▸ Exercise objective: Output the lines of the material that begin with the line containing "597x566 pixels. Task: Open" and go on through the line containing "coord(291,402)", including both of those lines, copying them exactly. Leave out the pictures.

▸ Material for the task:
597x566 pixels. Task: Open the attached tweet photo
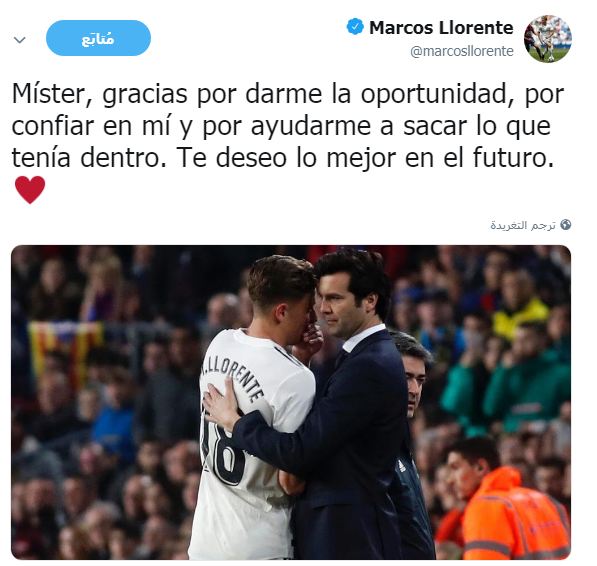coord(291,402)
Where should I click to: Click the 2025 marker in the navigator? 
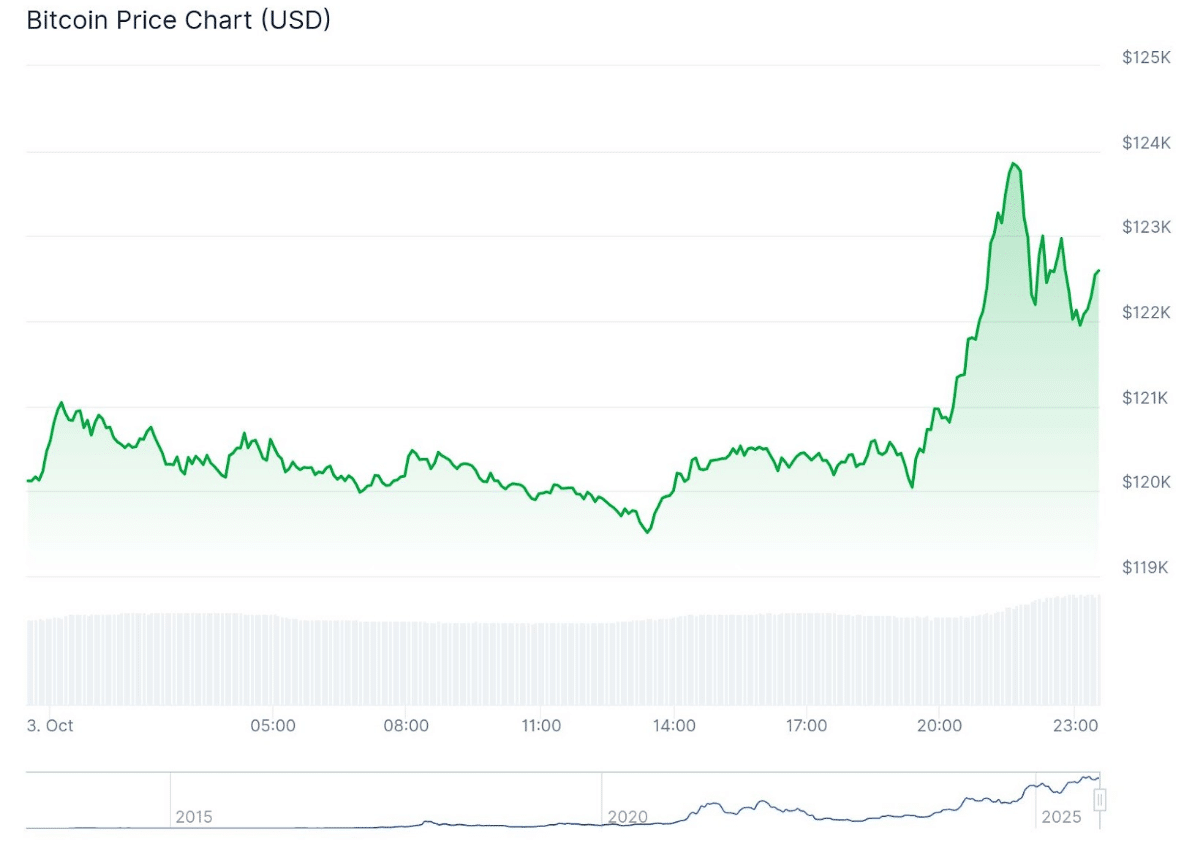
--
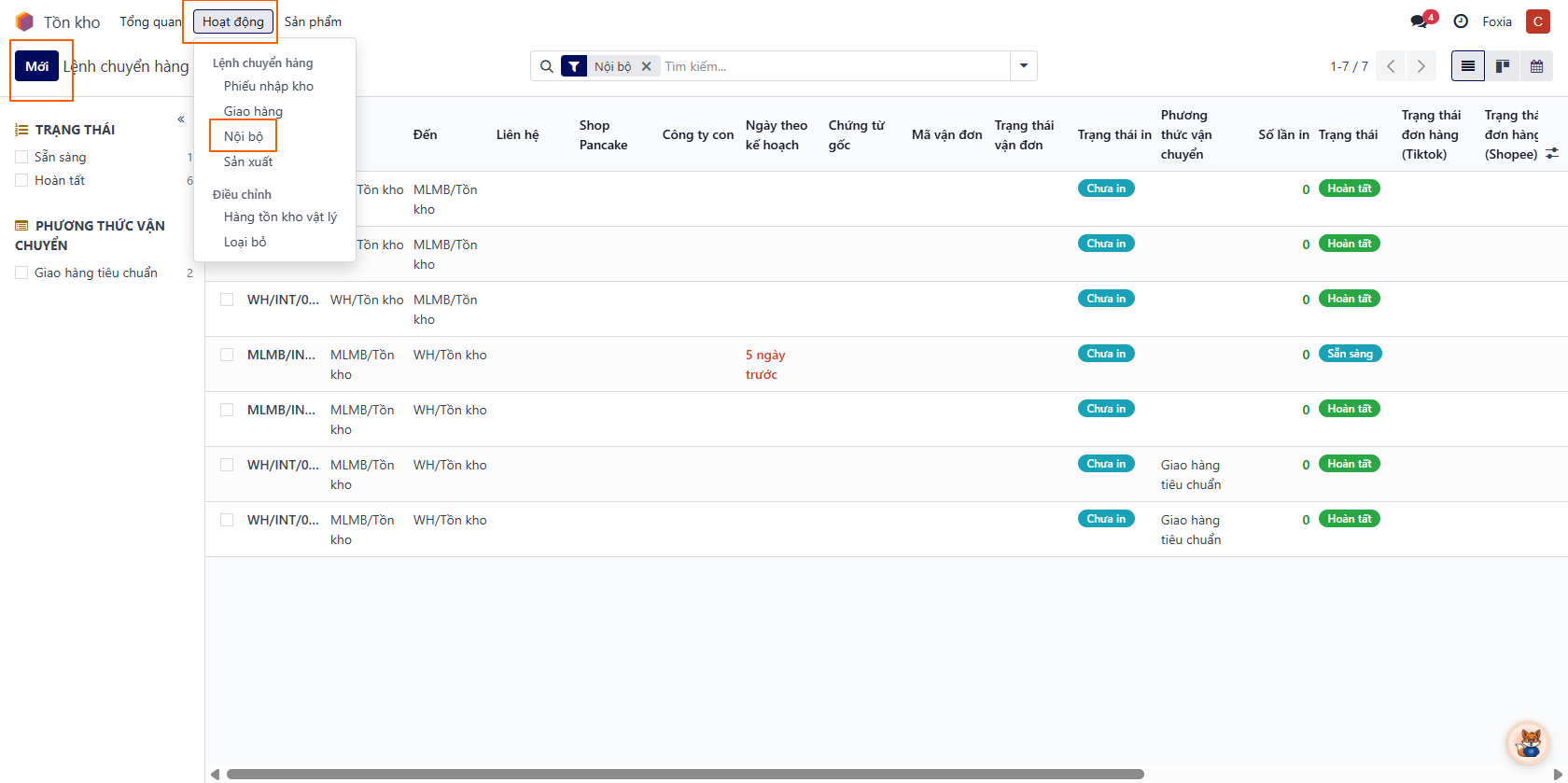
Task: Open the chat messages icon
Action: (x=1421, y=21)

▸ Problem solution:
597x566 pixels. Task: Open the attached tweet photo
coord(291,402)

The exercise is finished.